- A clinic that was once North Dakota’s only abortion provider has challenged a state law banning virtually all abortions after six weeks of pregnancy.
- The lawsuit, filed by lawyers representing the Red River Women’s Clinic, claims that the legal window provided for rape and incest exceptions is too narrow.
- In addition to pregnancies being difficult to detect “within such a narrow time frame,” Center for Reproductive Rights attorney Meetra Mehdizadeh claimed the law is too vague in outlining “when people are actually allowed to provide an abortion under the exceptions.”
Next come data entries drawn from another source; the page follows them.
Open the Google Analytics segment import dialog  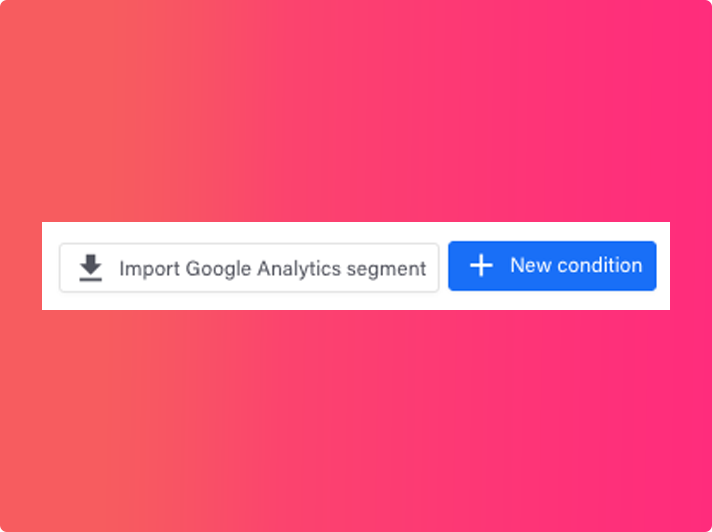[249, 268]
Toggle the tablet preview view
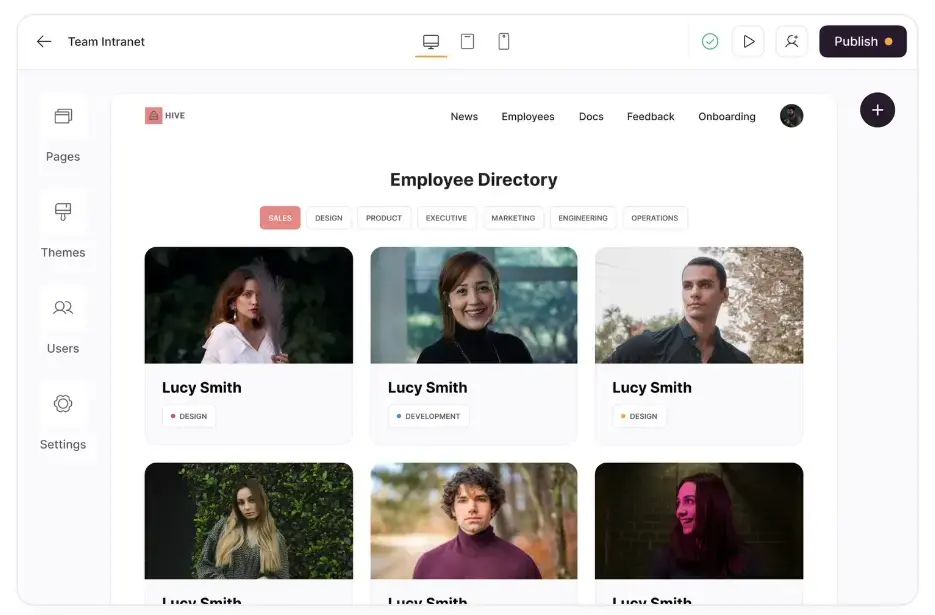Viewport: 935px width, 615px height. coord(467,41)
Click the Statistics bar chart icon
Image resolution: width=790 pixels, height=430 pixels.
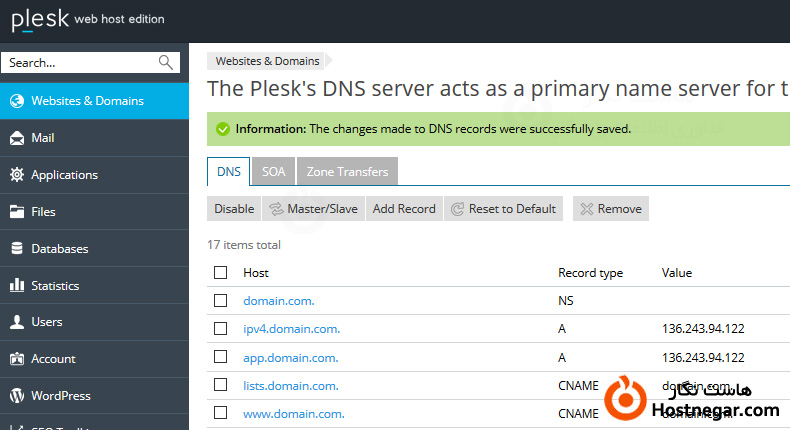tap(16, 286)
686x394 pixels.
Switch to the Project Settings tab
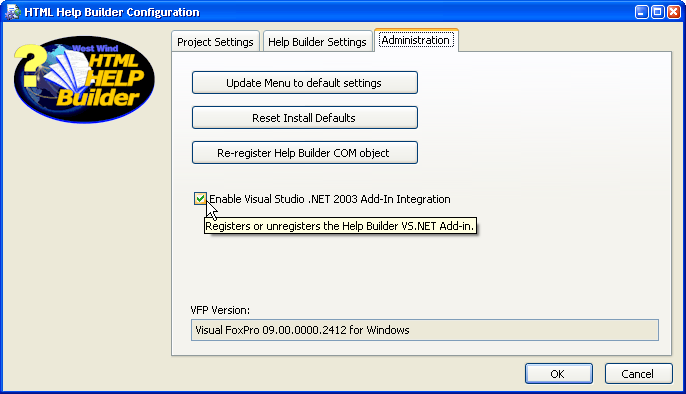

A former North Dakota abortion provider challenged one of the nation’s strictest abortion laws Monday, arguing the law “flagrantly violates” a court ruling supporting the right of patients in the state to obtain the procedure to preserve their life or health.
The lawsuit initially filed last year by what was the conservative state’s sole abortion provider seeks to block a law recently approved by the Republican-led Legislature and signed by Gov. Doug Burgum. The law outlaws all abortions except in cases where women could face death or a “serious health risk” or pregnancies caused by rape and incest, but only in the first six weeks, when many women often don’t know they are pregnant.
It seems unlikely that a patient who is pregnant due to rape or incest could get an abortion “within such a narrow time frame” as six weeks, Center for Reproductive Rights attorney Meetra Mehdizadeh told The Associated Press.
Conservative states have been working to restrict abortion access in the wake of the U.S. Supreme Court last year overturning the constitutional right to an abortion. Other states, such as neighboring Minnesota, have moved to protect abortion access.
North Dakota had a so-called trigger ban, passed in 2007, to outlaw virtually all abortions if the Roe v. Wade decision was overturned. The Red River Women’s Clinic last year challenged the now-repealed trigger ban as unconstitutional, and on Monday, attorneys for the clinic and several physicians throughout North Dakota filed an amended complaint targeting the new law. The clinic moved from Fargo to neighboring Moorhead, Minnesota, after the Supreme Court’s ruling.
Bill sponsors pitched the changes as clearing up language in the state’s overlapping abortion laws, including the trigger ban and a 2013 law that sought to ban abortions as soon as cardiac activity is detected.
The new law includes a felony penalty for those who perform an abortion. The penalty excludes patients who undergo the procedure.
The law allows for treatment of ectopic and molar pregnancies, both nonviable complications.
The amended complaint says the new law “prevents pregnant people from accessing necessary, time-sensitive healthcare and threatens their lives, health, and fertility.” The complaint says the law also “flagrantly violates” what the state Supreme Court recently held as “a fundamental right to obtain an abortion to preserve (a patient’s) life or her health.”
Mehdizadeh said it is still “pretty confusing” what the law allows, such as “when people are actually allowed to provide an abortion under the exceptions.”
The new law’s death and health risk provisions are narrow, she said. They don’t include mental health conditions, which Mehdizadeh said can be caused or exacerbated by pregnancy and are “one of the most common causes of pregnancy-related death.”
A state district court judge last year had temporarily blocked the trigger law and the court in March upheld the decision before the law was repealed.
Chief Justice Jon Jensen wrote in the majority opinion, “The North Dakota Constitution explicitly provides all citizens of North Dakota the right of enjoying and defending life and pursuing and obtaining safety. These rights implicitly include the right to obtain an abortion to preserve the woman’s life or health.”
The Legislature in response to the ruling added the “serious health risk” and molar pregnancy provisions to the bill, and put all of its language into a new chapter of state law. A molar pregnancy is when a tumor forms in the uterus.
Mehdizadeh said placing the law into a new section of code “is essentially an attempt to replace and repackage the trigger ban in defiance of the state’s high court and without any regard to the dangerous consequences to people’s health and lives.”
Burgum, who is seeking the Republican nomination for president, has said the new law “clarifies and refines existing state law … and reaffirms North Dakota as a pro-life state.”
The amended complaint also adds several physicians licensed in obstetrics, gynecology and maternal-fetal medicine as plaintiffs, because “this ban has vague, confusing, and non-medical language that has left providers without any clarity over when they can provide abortion care, and threatens them with severe punishment if they do,” according Mehdizadeh.